START Data to use

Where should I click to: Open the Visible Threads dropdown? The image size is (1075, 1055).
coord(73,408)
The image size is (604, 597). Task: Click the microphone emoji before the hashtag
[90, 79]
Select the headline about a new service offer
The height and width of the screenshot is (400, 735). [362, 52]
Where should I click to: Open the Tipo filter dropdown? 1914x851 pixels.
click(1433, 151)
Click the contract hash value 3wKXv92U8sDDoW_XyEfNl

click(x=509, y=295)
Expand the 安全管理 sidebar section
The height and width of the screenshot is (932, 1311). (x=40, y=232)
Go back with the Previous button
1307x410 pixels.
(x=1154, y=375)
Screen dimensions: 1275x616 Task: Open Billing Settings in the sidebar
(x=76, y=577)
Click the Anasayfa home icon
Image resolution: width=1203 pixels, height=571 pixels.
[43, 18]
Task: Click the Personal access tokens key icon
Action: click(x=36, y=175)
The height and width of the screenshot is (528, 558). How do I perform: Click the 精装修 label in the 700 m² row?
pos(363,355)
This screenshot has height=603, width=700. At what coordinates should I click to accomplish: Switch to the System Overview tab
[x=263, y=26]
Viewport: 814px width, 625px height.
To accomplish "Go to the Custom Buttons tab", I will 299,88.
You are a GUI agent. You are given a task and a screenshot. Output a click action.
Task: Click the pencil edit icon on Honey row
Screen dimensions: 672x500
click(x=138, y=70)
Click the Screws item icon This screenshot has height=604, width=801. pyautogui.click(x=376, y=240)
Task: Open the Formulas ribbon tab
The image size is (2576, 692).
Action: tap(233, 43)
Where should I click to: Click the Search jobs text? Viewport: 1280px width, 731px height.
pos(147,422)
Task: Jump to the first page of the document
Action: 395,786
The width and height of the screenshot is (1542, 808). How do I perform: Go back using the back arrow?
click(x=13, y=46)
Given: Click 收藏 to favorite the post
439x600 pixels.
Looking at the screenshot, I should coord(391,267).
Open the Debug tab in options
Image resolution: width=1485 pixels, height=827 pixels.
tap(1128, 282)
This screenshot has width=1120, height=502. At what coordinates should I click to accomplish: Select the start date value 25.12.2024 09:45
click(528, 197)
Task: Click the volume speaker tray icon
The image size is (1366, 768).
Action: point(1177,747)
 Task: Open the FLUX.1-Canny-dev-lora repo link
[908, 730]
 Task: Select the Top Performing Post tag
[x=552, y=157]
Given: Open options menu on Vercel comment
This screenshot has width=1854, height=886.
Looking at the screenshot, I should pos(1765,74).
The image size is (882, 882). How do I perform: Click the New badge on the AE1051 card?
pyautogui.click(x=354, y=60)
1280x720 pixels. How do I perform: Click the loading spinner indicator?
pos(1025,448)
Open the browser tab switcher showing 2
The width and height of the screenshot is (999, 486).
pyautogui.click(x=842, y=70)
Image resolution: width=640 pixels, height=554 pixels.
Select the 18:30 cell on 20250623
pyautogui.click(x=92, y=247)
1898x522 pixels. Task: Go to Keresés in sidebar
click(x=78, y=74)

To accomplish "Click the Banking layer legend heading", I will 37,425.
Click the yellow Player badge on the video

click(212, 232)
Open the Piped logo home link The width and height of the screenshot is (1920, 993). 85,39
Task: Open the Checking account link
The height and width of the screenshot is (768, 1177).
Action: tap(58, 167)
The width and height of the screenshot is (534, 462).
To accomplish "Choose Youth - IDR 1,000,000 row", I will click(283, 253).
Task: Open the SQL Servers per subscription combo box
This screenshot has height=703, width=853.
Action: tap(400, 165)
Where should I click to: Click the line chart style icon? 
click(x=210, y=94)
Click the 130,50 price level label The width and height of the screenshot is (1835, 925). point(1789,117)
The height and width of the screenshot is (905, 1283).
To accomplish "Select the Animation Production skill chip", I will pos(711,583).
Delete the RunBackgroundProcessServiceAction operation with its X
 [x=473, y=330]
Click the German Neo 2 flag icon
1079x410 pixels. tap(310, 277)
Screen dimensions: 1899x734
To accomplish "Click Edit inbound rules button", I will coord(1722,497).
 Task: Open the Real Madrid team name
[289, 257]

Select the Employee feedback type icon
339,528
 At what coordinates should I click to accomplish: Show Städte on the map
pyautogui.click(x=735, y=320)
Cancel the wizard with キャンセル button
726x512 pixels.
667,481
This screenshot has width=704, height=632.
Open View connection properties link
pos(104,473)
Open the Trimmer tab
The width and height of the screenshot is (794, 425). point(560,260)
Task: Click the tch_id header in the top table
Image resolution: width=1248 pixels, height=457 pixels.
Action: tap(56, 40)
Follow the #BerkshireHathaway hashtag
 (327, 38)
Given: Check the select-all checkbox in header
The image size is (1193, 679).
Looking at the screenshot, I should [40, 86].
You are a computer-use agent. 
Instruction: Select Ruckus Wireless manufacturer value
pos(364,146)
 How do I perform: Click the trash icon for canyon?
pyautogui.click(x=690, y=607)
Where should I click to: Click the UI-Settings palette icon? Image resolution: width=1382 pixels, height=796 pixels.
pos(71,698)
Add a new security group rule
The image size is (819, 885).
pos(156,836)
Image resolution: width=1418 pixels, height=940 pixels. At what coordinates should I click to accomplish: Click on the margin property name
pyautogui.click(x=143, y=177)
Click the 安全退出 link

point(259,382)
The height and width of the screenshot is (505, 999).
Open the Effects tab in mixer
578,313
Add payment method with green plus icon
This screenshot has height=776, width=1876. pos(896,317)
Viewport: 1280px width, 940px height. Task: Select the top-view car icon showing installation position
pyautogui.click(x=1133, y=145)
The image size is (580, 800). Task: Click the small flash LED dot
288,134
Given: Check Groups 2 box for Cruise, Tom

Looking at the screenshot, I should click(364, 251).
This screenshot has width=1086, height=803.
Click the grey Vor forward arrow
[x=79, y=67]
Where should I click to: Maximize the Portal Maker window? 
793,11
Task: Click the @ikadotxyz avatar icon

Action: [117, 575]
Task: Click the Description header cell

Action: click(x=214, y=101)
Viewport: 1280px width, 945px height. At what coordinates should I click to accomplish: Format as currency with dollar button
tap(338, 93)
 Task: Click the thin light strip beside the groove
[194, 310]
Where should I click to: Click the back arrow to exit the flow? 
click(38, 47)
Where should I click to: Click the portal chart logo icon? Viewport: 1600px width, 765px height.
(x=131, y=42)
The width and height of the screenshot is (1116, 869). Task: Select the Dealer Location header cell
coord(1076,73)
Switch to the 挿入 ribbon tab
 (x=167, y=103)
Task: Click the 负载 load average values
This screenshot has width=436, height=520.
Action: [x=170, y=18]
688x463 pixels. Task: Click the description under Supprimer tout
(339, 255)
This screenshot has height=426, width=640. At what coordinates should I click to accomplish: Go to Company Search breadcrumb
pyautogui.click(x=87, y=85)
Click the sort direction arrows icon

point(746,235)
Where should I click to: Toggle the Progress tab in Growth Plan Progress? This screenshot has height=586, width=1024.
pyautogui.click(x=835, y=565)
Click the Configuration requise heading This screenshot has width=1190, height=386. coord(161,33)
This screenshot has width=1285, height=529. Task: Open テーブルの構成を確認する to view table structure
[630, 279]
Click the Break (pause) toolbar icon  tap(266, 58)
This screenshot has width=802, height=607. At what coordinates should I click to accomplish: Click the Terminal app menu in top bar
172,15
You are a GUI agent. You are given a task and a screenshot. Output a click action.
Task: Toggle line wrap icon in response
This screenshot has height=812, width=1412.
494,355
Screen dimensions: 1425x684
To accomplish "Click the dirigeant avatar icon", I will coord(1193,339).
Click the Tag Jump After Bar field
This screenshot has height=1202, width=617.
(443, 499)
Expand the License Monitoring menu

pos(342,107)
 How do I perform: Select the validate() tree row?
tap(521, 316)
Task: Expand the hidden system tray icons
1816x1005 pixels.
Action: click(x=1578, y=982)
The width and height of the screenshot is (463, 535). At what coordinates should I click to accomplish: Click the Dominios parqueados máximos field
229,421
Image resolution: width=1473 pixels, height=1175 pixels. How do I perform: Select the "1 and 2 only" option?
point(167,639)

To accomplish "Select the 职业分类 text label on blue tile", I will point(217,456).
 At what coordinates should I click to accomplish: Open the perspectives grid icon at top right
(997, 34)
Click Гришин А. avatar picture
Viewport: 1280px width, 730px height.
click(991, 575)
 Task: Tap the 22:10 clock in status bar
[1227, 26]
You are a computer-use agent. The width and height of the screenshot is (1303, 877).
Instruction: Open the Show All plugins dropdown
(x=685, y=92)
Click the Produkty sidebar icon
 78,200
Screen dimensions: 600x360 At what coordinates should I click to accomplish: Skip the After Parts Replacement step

END Data to use

#### About this exercise
Set down, word for word, each line from the top of the records above through the line with "Go back with the Previous button".

#### Output
Where should I click to: Open the Visible Threads dropdown? The image size is (1075, 1055).
coord(73,408)
The image size is (604, 597). Task: Click the microphone emoji before the hashtag
[90, 79]
Select the headline about a new service offer
The height and width of the screenshot is (400, 735). [362, 52]
Where should I click to: Open the Tipo filter dropdown? 1914x851 pixels.
click(1433, 151)
Click the contract hash value 3wKXv92U8sDDoW_XyEfNl

click(x=509, y=295)
Expand the 安全管理 sidebar section
The height and width of the screenshot is (932, 1311). (x=40, y=232)
Go back with the Previous button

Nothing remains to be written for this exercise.